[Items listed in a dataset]
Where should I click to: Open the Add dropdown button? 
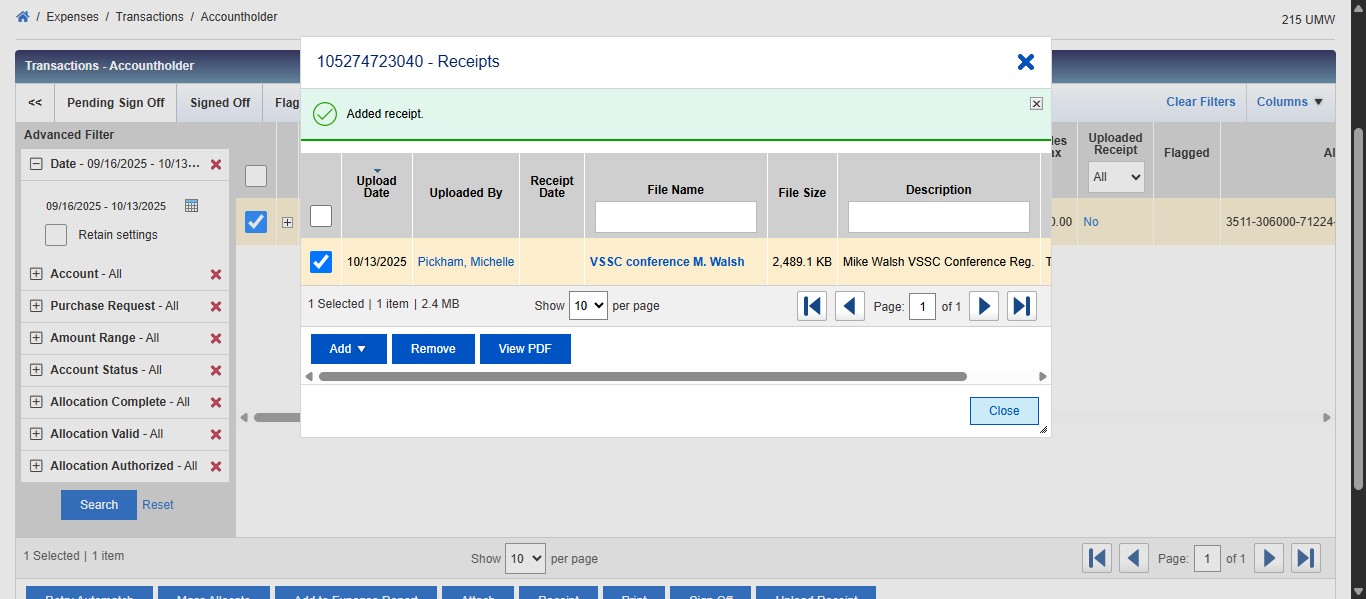tap(348, 349)
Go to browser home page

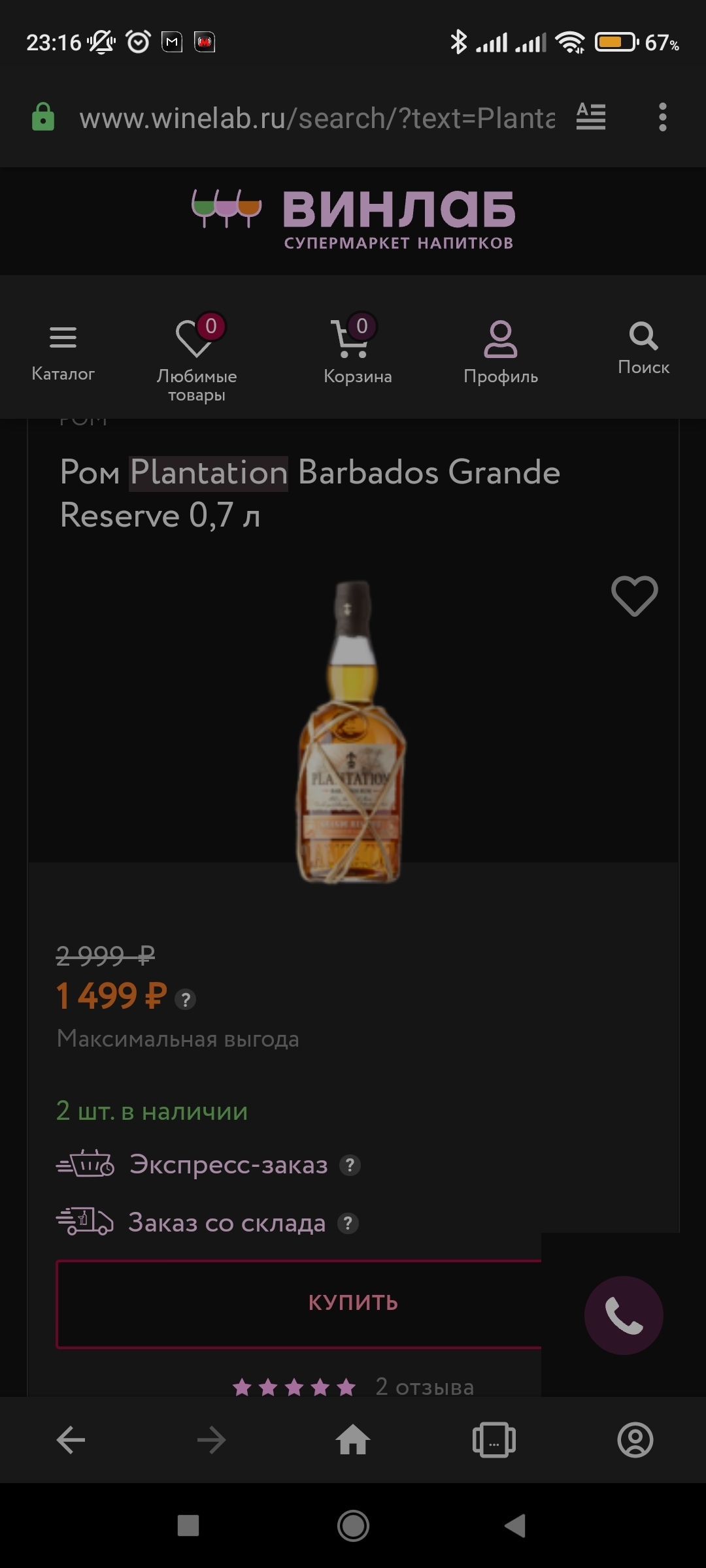[x=353, y=1440]
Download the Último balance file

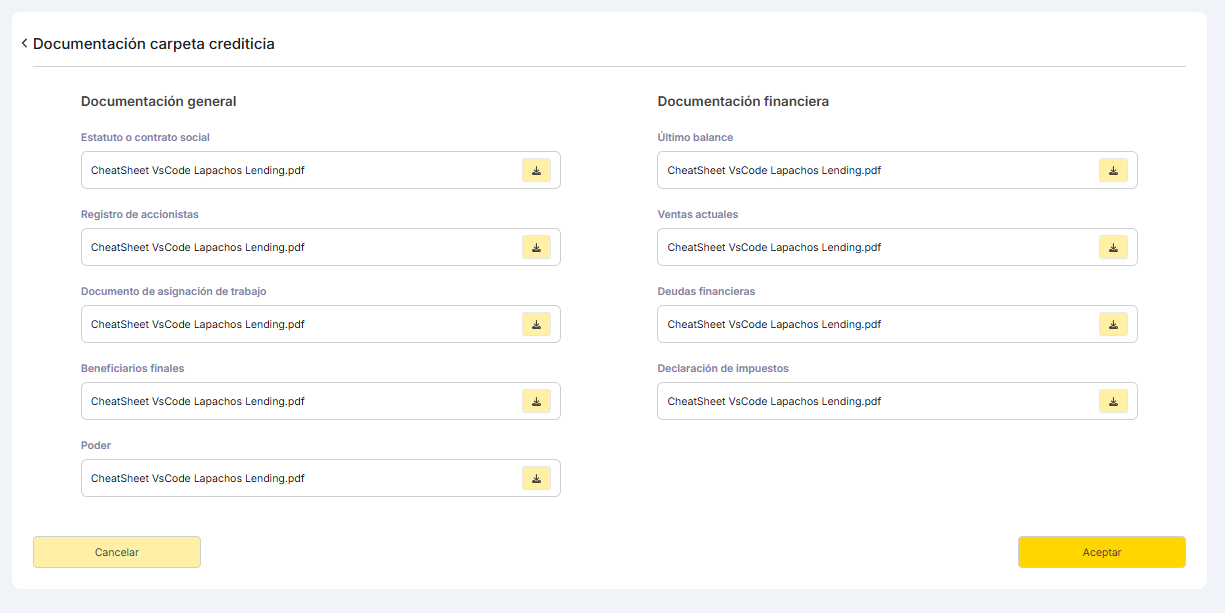coord(1113,170)
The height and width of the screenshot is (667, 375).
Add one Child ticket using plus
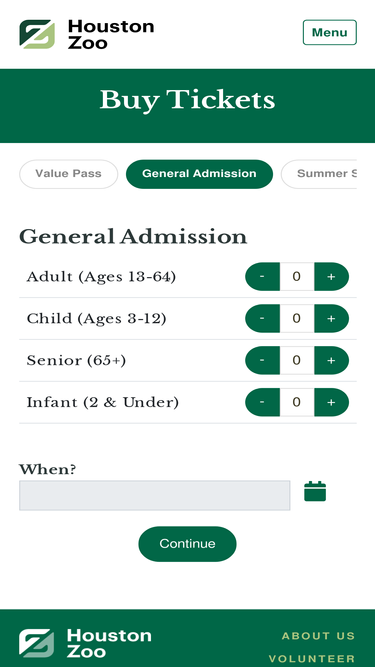[332, 318]
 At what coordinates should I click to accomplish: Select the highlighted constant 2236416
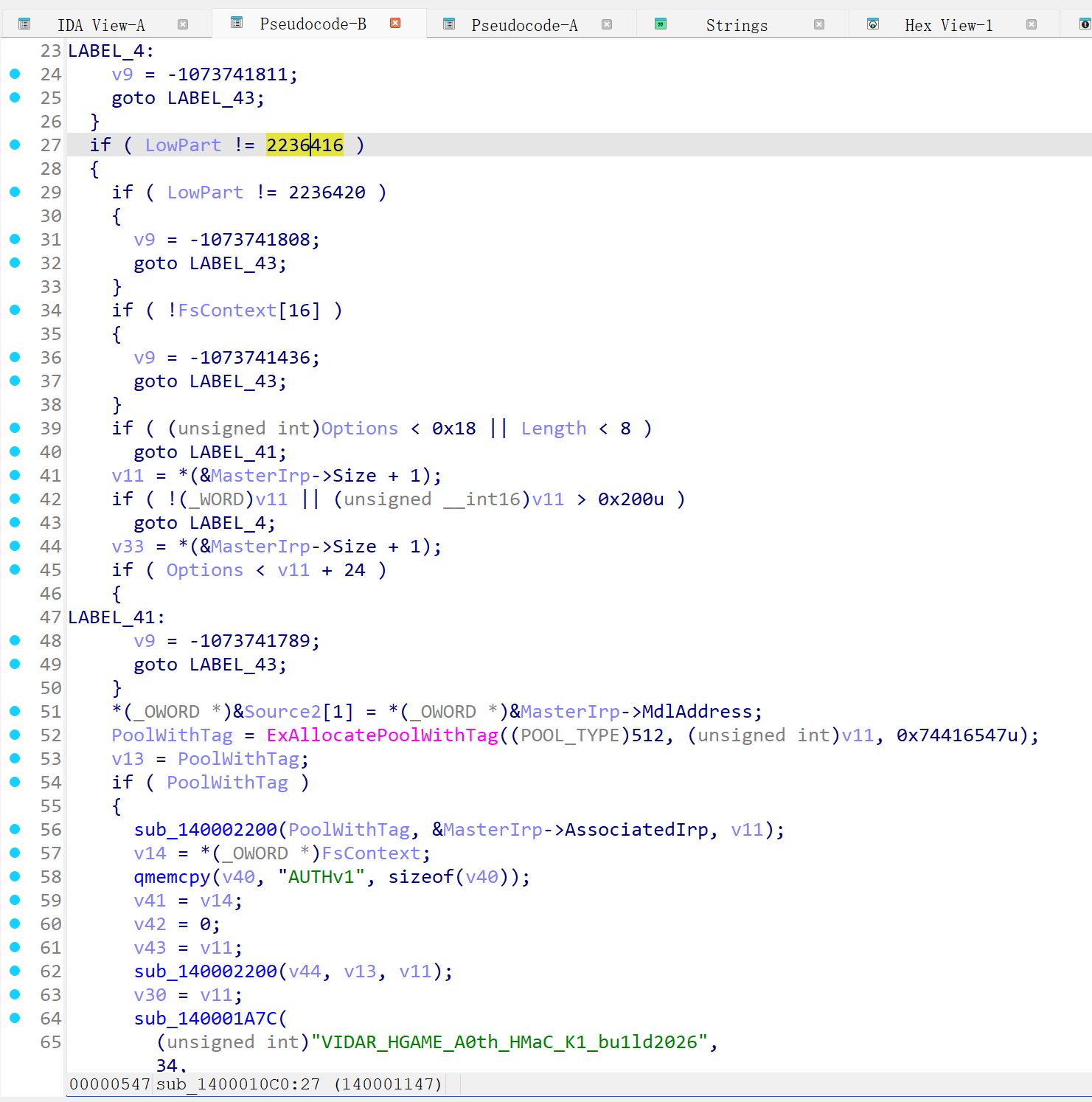click(x=305, y=145)
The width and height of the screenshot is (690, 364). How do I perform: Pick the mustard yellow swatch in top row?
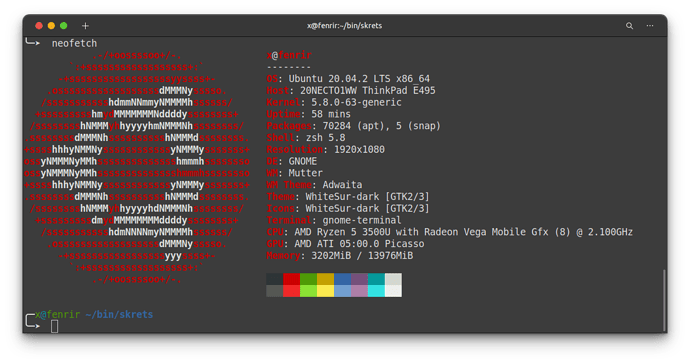click(325, 279)
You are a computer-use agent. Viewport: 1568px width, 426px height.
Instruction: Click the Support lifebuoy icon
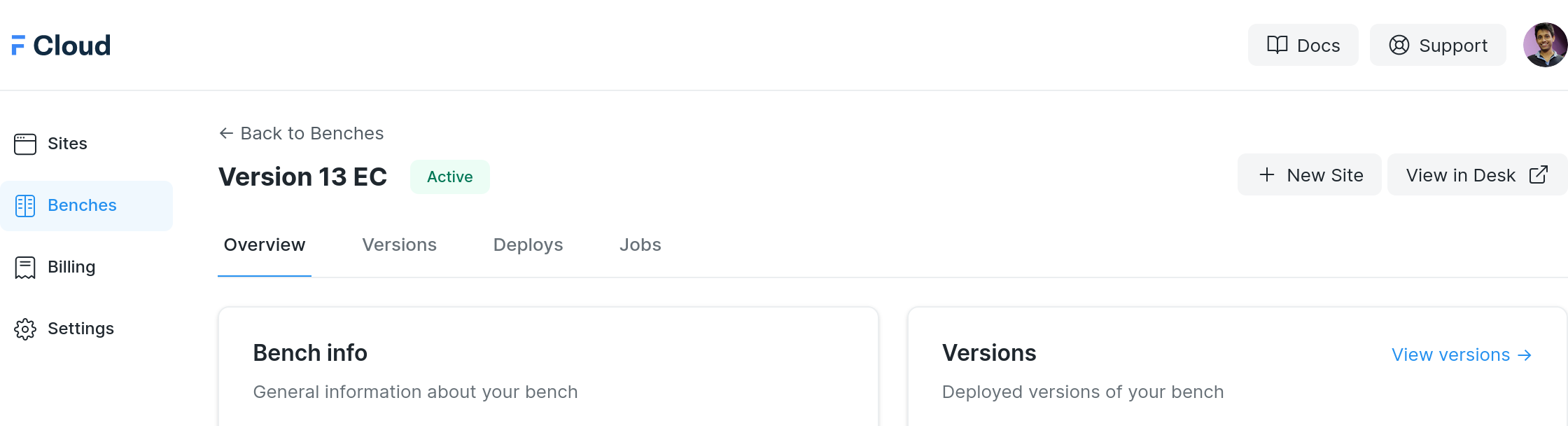[1399, 45]
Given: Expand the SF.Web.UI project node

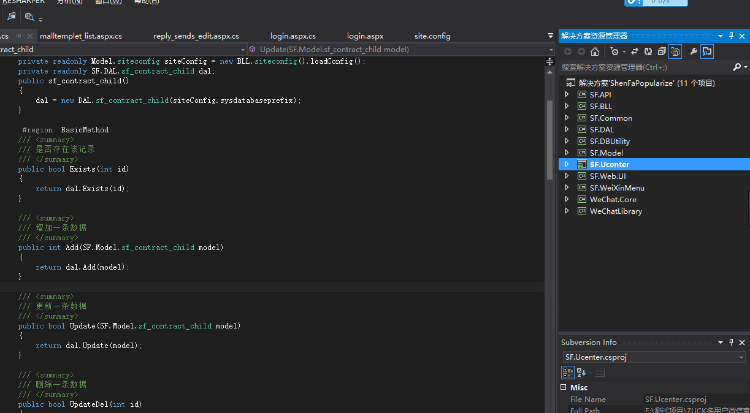Looking at the screenshot, I should [x=567, y=176].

| PROBLEM STATEMENT |
Copy nothing but the lines from the line holding "The width and" through the last line of the entries, exactly, while leaving out the pictures.

| TASK SOLUTION |
The width and height of the screenshot is (690, 364). How do I perform: Pick the mustard yellow swatch in top row?
click(325, 279)
You are a computer-use agent. Viewport: 1568px width, 426px height.
Instruction: Click the Support lifebuoy icon
[1399, 45]
Given: Expand the SF.Web.UI project node

Looking at the screenshot, I should [x=567, y=176].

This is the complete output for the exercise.